È il nuovo progetto del Comune di Napoli per trasformare un luogo di memoria in spazio pubblico.
Il progetto architettonico è stato presentato nella sala conferenze “Gaetano Felice Romano” del Centro Sandro Pertini, alla presenza del sindaco Gaetano Manfredi, della vicesindaca e assessora all’Urbanistica Laura Lieto e di esponenti dell’associazione “Familiari vittime della tragedia di Secondigliano”.
A trent’anni dalla tragica voragine, che il 23 gennaio 1996 causò la morte di 11 persone, il Comune di Napoli investe 745 mila euro di risorse proprie per un progetto che intende trasformare un luogo abbandonato in uno spazio sociale.
Dopo una primissima fase di pulizia, il progetto è stato affidato agli architetti dello studio romano “Orizzontale”.
Partito a ottobre, il lavoro è stato orientato attorno a quattro temi principali: costruire la piazza, conservare la memoria, definire i confini e curare le relazioni.
Il progetto prevede la realizzazione di una piazza attrezzata per manifestazioni di uso pubblico; un giardino con la piantumazione di 24 alberi, di cui 11 adornati con quello che è stato definito il “cerchio della memoria”, in riferimento alle vittime della tragedia; un campetto da basket e un’area playground per attività ludico-sportive. Obiettivo dell’intervento è anche quello di ricucire il tessuto urbano tra corso Secondigliano e le “Case Celesti”, attraverso confini permeabili che rendano lo spazio accessibile e sicuro.
Importante è stato il coinvolgimento delle comunità, anche attraverso laboratori con i bambini come “Tracce d’Abitare” e “Nuovo Cinema Quadrivio”.
Per il sindaco Gaetano Manfredi, che ricorda bene il giorno della tragedia, «prima della fine di questa consiliatura questo luogo sarà terminato.

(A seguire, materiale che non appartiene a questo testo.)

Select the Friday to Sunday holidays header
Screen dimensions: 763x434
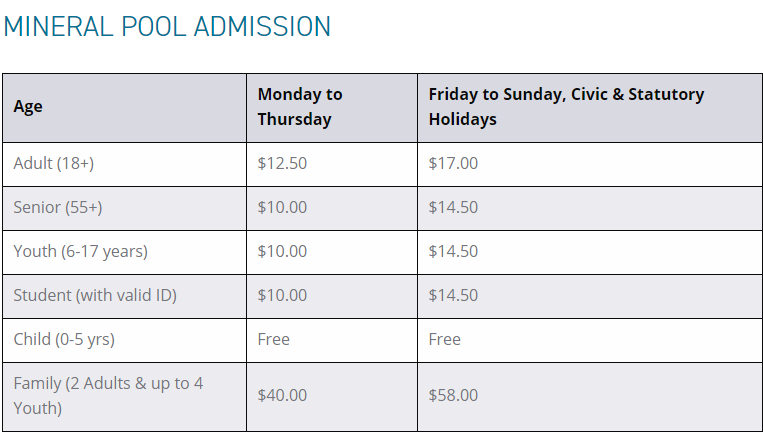point(566,107)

Il progetto è finanziato con risorse del bilancio comunale: un grande sacrificio per un Comune con poche risorse, ma era il segnale che per noi si trattava di una cosa importante». Il primo cittadino definisce l’intervento come un’occasione di recupero e di restituzione alla collettività di un’area abbandonata all’incuria, ma che rappresenta «un luogo simbolico che porta con sé il ricordo di una tragedia e il forte impatto emotivo sui residenti».
Lieto parla di un’occasione per elaborare collettivamente il lutto: «Qui non siamo sulla voragine del bar California, ma sulle voragini delle Case Celesti – spiega Lieto -. Gli interventi di rigenerazione si fanno guardando ai bisogni dei cittadini e alle loro necessità».